Para estar en plena comunión con la Iglesia católica (una frase utilizada desde aproximadamente el año 205), la Iglesia católica exige que los conversos profesen su fe y practiquen los sacramentos: el bautismo, la confirmación y la eucaristía.[128] La Iglesia ortodoxa también mantiene la tradición del bautismo, la crismación y la primera comunión como un rito unificado hasta el día de hoy, refiriéndose a la crismación como «el Pentecostés del individuo» (una referencia al Espíritu Santo).[129]
La práctica de la confirmación fue criticada durante la Reforma por aquellos que no consideran la confirmación una condición para la conversión al cristianismo o para ser un miembro plenamente aceptado de la Iglesia.[130] Lutero consideraba la confirmación como «un rito eclesiástico o una ceremonia sacramental», pero para él lo necesario era el bautismo y no la confirmación.[124] John Wesley eliminó el rito por completo, dejando al metodismo sin rito de confirmación desde 1785 hasta 1965.[131] Véase la confirmación como una combinación de oración de intercesión y como una ceremonia de graduación tras el periodo de instrucción.[125]

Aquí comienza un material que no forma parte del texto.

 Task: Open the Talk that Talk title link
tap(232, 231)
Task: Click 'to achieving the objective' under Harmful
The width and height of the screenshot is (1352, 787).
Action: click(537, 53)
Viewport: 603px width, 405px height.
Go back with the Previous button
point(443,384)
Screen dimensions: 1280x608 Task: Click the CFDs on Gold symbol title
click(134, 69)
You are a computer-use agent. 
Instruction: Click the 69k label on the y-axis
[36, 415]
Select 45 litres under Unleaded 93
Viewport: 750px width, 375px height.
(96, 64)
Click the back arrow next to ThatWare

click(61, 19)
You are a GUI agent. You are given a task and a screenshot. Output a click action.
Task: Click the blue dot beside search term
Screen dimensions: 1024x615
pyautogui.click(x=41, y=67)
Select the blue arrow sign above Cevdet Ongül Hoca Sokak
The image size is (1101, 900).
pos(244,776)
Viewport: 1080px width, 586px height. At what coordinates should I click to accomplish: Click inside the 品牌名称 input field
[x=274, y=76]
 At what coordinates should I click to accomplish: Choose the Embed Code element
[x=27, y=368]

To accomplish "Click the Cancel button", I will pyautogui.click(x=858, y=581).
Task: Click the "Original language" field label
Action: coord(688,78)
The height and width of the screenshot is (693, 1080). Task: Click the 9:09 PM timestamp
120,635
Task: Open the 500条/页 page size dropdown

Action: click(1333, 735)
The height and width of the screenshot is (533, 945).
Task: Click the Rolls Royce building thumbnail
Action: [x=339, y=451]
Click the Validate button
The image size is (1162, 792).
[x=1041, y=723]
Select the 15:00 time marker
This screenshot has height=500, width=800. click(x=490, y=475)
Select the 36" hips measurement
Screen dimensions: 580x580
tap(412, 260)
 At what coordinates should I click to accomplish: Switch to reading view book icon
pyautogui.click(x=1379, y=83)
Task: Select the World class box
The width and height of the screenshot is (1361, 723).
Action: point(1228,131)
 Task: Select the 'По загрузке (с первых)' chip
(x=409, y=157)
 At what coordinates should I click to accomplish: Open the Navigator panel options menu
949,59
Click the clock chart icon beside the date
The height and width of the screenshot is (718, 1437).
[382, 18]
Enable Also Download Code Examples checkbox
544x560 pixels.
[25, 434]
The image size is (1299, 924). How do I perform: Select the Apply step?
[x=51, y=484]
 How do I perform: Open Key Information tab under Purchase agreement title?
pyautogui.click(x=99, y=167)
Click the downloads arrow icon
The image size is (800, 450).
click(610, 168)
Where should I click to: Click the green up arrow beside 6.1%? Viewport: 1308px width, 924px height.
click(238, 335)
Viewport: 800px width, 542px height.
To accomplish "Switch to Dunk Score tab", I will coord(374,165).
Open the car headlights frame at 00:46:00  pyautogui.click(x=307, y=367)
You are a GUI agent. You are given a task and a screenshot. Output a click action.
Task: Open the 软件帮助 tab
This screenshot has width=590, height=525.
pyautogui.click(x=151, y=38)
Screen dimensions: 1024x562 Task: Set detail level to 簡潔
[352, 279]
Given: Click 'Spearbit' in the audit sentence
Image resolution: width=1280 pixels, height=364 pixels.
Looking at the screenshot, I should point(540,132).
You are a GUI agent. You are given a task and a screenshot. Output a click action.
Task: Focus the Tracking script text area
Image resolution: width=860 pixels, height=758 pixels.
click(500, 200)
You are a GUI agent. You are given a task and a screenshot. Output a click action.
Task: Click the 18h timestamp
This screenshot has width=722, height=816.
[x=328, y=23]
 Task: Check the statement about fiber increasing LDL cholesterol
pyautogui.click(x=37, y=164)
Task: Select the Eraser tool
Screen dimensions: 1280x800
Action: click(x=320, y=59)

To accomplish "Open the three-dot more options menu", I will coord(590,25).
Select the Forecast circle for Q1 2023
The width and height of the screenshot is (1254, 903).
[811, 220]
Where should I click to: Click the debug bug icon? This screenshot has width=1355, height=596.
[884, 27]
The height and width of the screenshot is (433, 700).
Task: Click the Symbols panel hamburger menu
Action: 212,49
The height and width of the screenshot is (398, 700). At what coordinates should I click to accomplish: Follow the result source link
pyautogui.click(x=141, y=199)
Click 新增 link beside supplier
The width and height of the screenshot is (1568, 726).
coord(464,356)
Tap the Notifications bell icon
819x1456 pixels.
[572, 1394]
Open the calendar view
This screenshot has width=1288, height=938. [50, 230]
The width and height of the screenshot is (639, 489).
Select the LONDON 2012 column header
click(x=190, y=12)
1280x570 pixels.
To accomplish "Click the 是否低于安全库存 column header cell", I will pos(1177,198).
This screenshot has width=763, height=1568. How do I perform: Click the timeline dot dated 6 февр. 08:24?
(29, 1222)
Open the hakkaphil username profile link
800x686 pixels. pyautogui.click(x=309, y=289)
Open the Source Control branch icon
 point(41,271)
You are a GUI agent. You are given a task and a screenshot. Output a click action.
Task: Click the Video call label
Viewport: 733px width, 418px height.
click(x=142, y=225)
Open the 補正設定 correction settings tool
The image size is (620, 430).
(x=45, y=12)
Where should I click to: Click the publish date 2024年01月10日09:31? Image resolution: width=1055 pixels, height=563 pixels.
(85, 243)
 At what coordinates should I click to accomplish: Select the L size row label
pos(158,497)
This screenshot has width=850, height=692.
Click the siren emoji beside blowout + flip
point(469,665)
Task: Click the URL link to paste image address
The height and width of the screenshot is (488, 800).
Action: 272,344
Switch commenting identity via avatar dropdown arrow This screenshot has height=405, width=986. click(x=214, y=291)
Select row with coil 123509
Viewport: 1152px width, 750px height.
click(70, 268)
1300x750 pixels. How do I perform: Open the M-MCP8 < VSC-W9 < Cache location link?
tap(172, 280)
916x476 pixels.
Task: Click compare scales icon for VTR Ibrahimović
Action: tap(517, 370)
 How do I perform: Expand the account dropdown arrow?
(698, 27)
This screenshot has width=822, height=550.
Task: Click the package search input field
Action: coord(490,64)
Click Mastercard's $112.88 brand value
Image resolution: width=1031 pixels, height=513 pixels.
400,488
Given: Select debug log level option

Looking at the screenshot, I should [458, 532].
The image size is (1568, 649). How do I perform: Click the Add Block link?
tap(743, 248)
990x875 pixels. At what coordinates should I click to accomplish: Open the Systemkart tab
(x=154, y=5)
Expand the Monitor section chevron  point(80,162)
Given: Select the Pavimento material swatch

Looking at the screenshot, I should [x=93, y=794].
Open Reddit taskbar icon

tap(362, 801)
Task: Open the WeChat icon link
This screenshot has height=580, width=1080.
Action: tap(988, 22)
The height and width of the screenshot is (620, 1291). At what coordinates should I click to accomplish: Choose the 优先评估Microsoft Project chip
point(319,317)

Cambio de confesión religiosa
El paso de una confesión cristiana, como el presbiterianismo, a otra confesión cristiana, como el catolicismo, no se ha visto generalmente como una conversión al cristianismo. Mark C. Suchman afirma que esto se debe a que la mayoría de los sociólogos y otros científicos han definido la conversión como «un cambio personal radical, en particular un cambio que implica una transformación del sentido de la «realidad fundamental» de una persona».[132] Sin embargo, en opinión de Suchman, esto produce una forma de «sesgo de selección» dentro de la investigación.[133] Escribe que el estudio de la movilidad religiosa «cotidiana» no sustituye al análisis de la «verdadera conversión», pero que el cambio de confesión al que se refiere como «movilidad religiosa» puede verse como un aspecto de la conversión.[134]
Suchman describe seis tipos o causas de «movilidad religiosa» como complemento y suplemento al concepto más tradicional y limitado de conversión.[135] Se basa en teorías de la sociología de la desviación, en las que se reconoce que «un cambio de afiliación religiosa suele representar una ruptura con las normas anteriores y una ruptura de los compromisos sociales, incluso cuando no implica un reajuste radical de la personalidad».[136]
Las teorías de la desviación definen lo que puede considerarse como variables y determinantes implicados y qué tipo de movilidad puede verse como aleatoria.[137] La «teoría de la tensión» sostiene que quienes no están satisfechos con su afiliación religiosa generalmente «se desvían» de ese grupo.[138] Aquellos que no están bien integrados en su grupo social religioso, aquellos que se ven envueltos en relaciones sociales fuera del grupo con participantes en culturas desviadas y aquellos cuya etnia y antecedentes tradicionales difieren de su afiliación actual son candidatos para cambiar.[139] El matrimonio mixto con una pareja de diferente religión o confesión también se asocia con el cambio religioso.[140]
En la Iglesia católica, el Concilio Vaticano II ordenó que se redactara un nuevo rito de recepción en la Iglesia, que reconocía el paso de admisión que daban las personas «que ya habían sido válidamente bautizadas».[141]